We could have been nose to nose! I imagine the deer in the night time, walking up to the glass of the door, and maybe even getting a whiff of the big bowl of black walnuts still in their hulls, on the bench just inside…


They remind me, as it happens being human, of the lines of a poem. This one is from my first year of college.
Six hours to Minneapolis ~
Two small doe
dip to the cornfield
beneath the hang of communication wires
lacing Minnesota with the world
like ballet slippers to legs.
One deer raises its slim head,
ears cupping
towards the whirl of tires over highway.
Our eyes sweep the pink horizon
from behind blurred windows–
reaching beyond it to the city lights with
destinations scattered as the past, yet gathered
to our beginnings
as tree branches into their trunks. Drawn together
by a meshing of lines:
the veins streaking through our mothers’ bodies
toward a connecting cord, roots
drawing life from the earth,
ribboning roads pathing us
to where we are today.
The delicate trails of deer through snowflight

I love walking in winter through snow. There is no mistaking where you have been.

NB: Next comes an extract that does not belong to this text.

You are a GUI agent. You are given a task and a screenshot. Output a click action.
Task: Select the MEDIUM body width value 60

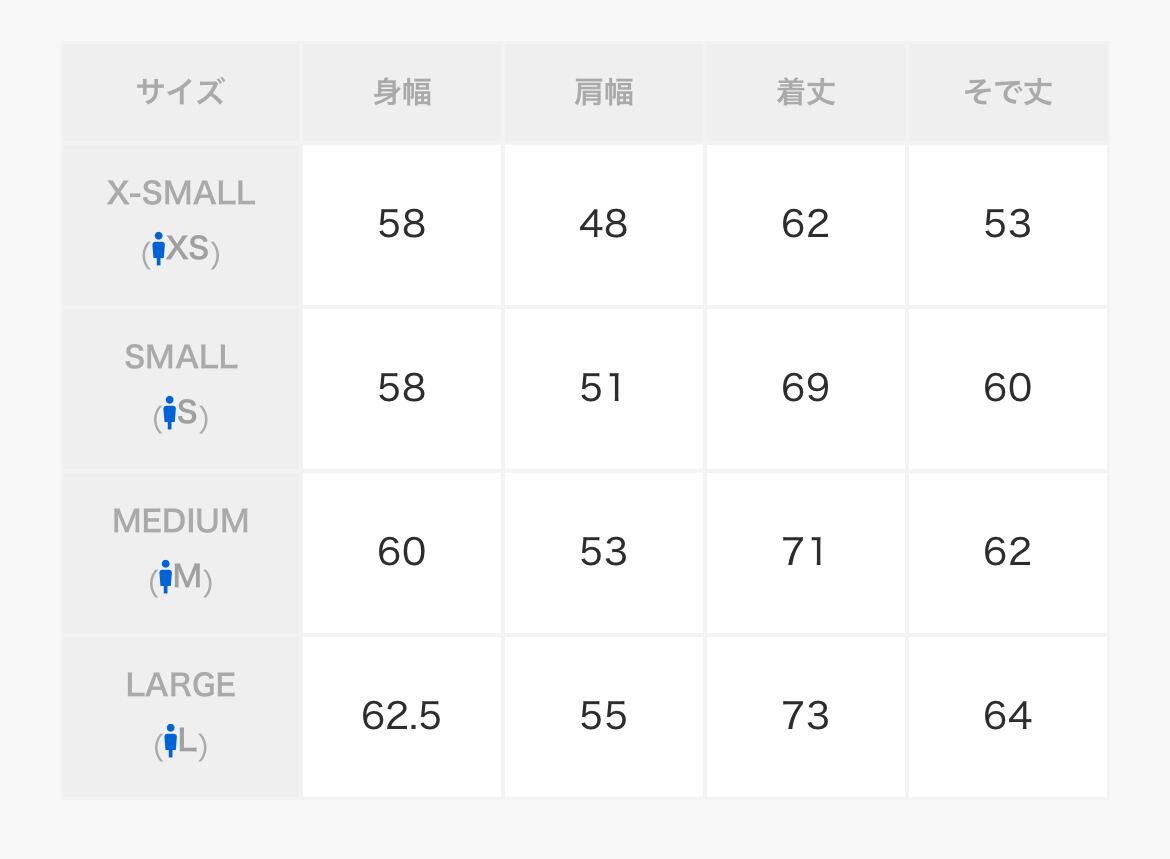click(402, 552)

Oh, you know I love this post! It reminds me of the little doe tracks that Daisy deer made so many times around our house! Isn’t the snow just amazing!
(Smile) I was thinking you might! Oh how I love to follow Daisy in your blog posts, and I’m excited there may be little fawn footprints around your house some day! Thank you so much.
Beautiful! Both the photos and the poem..
Thank you Putney Farm! So glad you enjoyed the post. It was a gift that snowy morning!